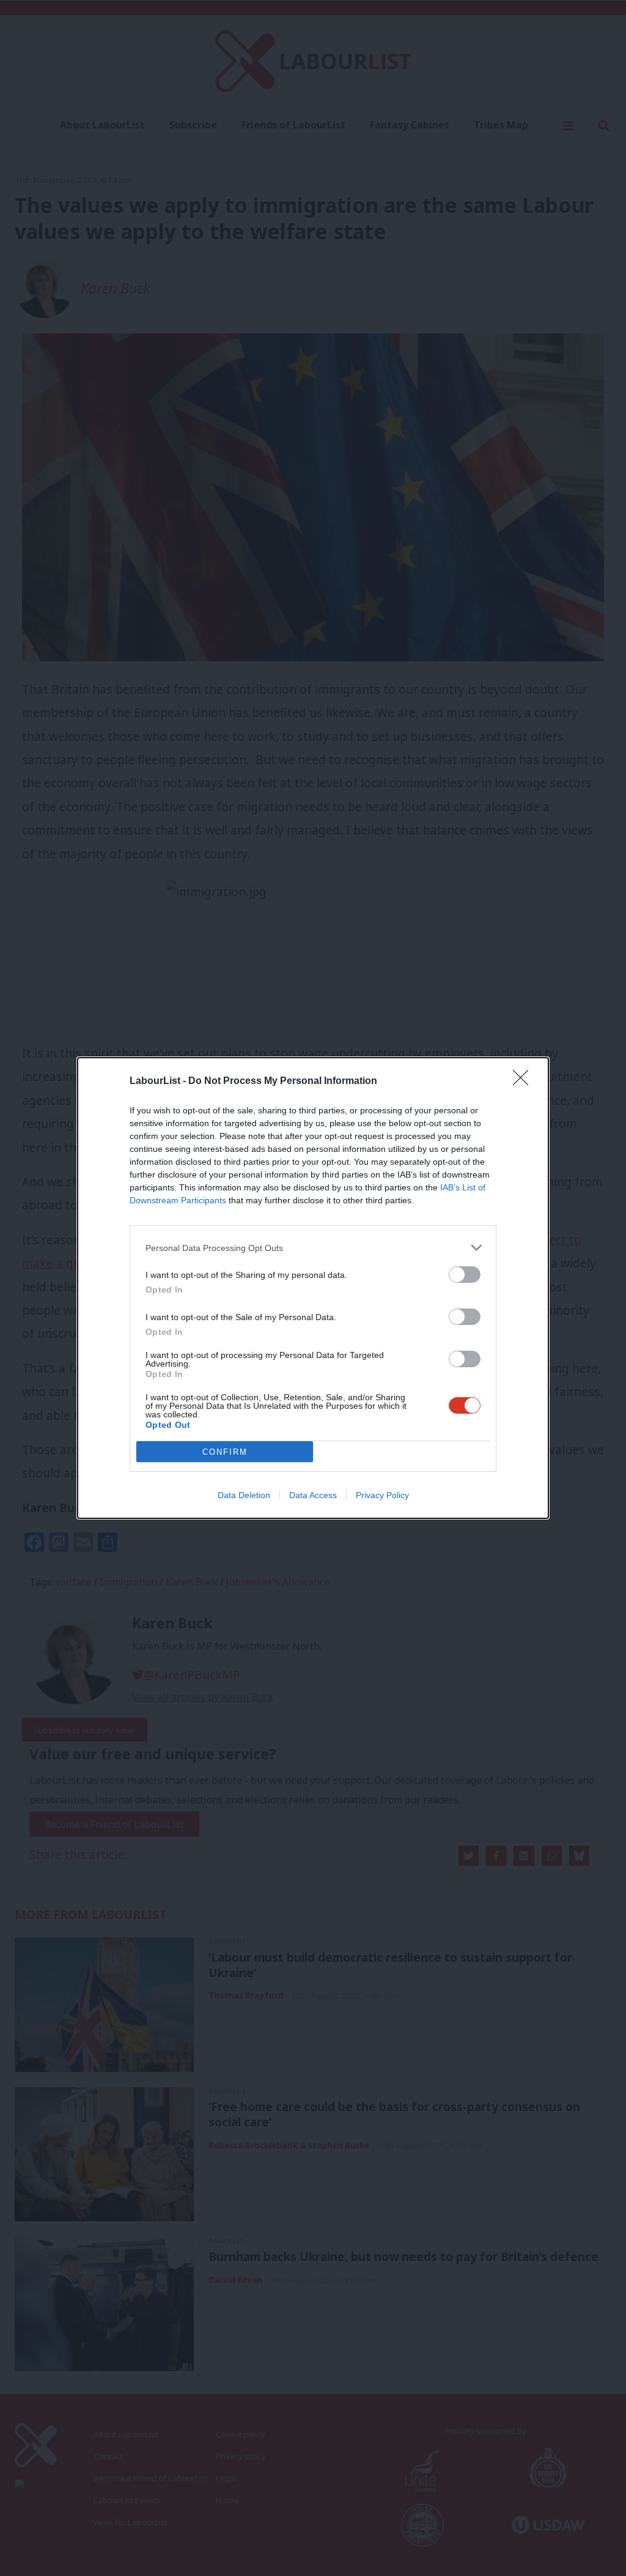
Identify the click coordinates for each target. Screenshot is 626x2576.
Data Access (313, 1495)
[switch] (465, 1274)
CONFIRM (225, 1452)
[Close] (524, 1081)
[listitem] (313, 1247)
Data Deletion (244, 1495)
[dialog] (313, 1288)
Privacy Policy (382, 1495)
+ + + + +
- **Task description**:
Output the material above exactly, without pictures.

- **Response**:
Identify the click coordinates for each target. Screenshot is 626x2576.
Data Access (313, 1495)
[switch] (465, 1274)
CONFIRM (225, 1452)
[Close] (524, 1081)
[listitem] (313, 1247)
Data Deletion (244, 1495)
[dialog] (313, 1288)
Privacy Policy (382, 1495)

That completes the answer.